Fraudsters are licking their chops at the prospect of businesses and financial services extending remote working because of the coronavirus pandemic.
Such a scenario brings even more importance to cyberattackers' old standbys like stolen or weak passwords, social engineering and phishing — paired with human error or carelessness. That criminal toolbox will likely focus on the various security gaps between employee hardware and virtual data storage.
"As remote working surges in the face of the global pandemic, end-to-end security from the cloud to employee laptop becomes paramount," said Tami Erwin, CEO of Verizon Business. "In addition to protecting their systems from attack, we urge all businesses to continue employee education as phishing schemes become increasingly sophisticated and malicious."
In the past year, 37% of credential theft breaches used stolen or weak credentials, while 25% involved phishing and 22% resulted from human error, according to Verizon's 2020 Data Breach Investigations Report.
Verizon also reported a twofold increase, at 43%, in web application breaches, of which stolen credentials were used in more than 80% of the cases.
"This is a worrying trend, as business-critical workflows continue to move to the cloud," the report stated.
Use of ransomware had a slight increase to 27% of malware incidents, compared to 24% last year.
In compiling its annual report, Verizon's security team analyzed more than 32,000 security incidents, of which 3,950 were confirmed breaches — nearly double the number of breaches analyzed the previous year.
Organized crime rings were responsible for more than 50% of breaches, while nation-state or state-supported attacks accounted for about 10%. Others in the 10% range included system administrators, end users and unaffiliated attackers.

### Actions to take
a: Revise the passage of the remote-work security article that begins at the words "Verizon also reported" and stops after "the previous year.", putting "spyware" in place of "ransomware".
b: In the remote-work security article, how many security incidents did Verizon's security team analyze for its annual report?
The entries come from a different source than the remote-work security article.

### Data provided
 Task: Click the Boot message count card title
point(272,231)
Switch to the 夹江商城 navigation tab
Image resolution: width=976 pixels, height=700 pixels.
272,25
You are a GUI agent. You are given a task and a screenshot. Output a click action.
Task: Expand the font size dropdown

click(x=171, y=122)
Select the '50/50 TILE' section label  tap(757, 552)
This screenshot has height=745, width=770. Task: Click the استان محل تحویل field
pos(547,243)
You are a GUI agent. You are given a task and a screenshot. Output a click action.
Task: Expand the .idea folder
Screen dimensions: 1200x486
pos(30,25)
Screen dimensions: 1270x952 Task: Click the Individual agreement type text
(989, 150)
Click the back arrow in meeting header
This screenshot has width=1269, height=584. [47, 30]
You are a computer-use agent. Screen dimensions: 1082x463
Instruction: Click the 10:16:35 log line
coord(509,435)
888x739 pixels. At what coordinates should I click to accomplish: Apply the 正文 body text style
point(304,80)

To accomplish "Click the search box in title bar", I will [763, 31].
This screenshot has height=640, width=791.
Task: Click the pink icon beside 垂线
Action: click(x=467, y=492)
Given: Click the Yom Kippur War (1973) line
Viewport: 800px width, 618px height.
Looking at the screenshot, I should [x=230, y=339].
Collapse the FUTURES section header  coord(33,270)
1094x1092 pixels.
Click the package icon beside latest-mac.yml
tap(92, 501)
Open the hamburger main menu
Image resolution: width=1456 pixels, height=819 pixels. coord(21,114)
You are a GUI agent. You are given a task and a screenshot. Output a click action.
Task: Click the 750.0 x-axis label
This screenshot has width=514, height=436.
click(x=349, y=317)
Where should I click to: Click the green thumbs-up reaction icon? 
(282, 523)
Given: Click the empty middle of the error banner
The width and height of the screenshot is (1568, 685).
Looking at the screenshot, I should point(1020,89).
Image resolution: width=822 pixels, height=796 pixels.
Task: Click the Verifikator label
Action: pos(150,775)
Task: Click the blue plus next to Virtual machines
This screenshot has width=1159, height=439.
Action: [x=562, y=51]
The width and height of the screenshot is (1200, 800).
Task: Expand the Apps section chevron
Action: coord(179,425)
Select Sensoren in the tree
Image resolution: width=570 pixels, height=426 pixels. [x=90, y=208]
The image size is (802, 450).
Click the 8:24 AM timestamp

### Responses for each task
a:
Verizon also reported a twofold increase, at 43%, in web application breaches, of which stolen credentials were used in more than 80% of the cases.
"This is a worrying trend, as business-critical workflows continue to move to the cloud," the report stated.
Use of spyware had a slight increase to 27% of malware incidents, compared to 24% last year.
In compiling its annual report, Verizon's security team analyzed more than 32,000 security incidents, of which 3,950 were confirmed breaches — nearly double the number of breaches analyzed the previous year.

b: More than 32,000.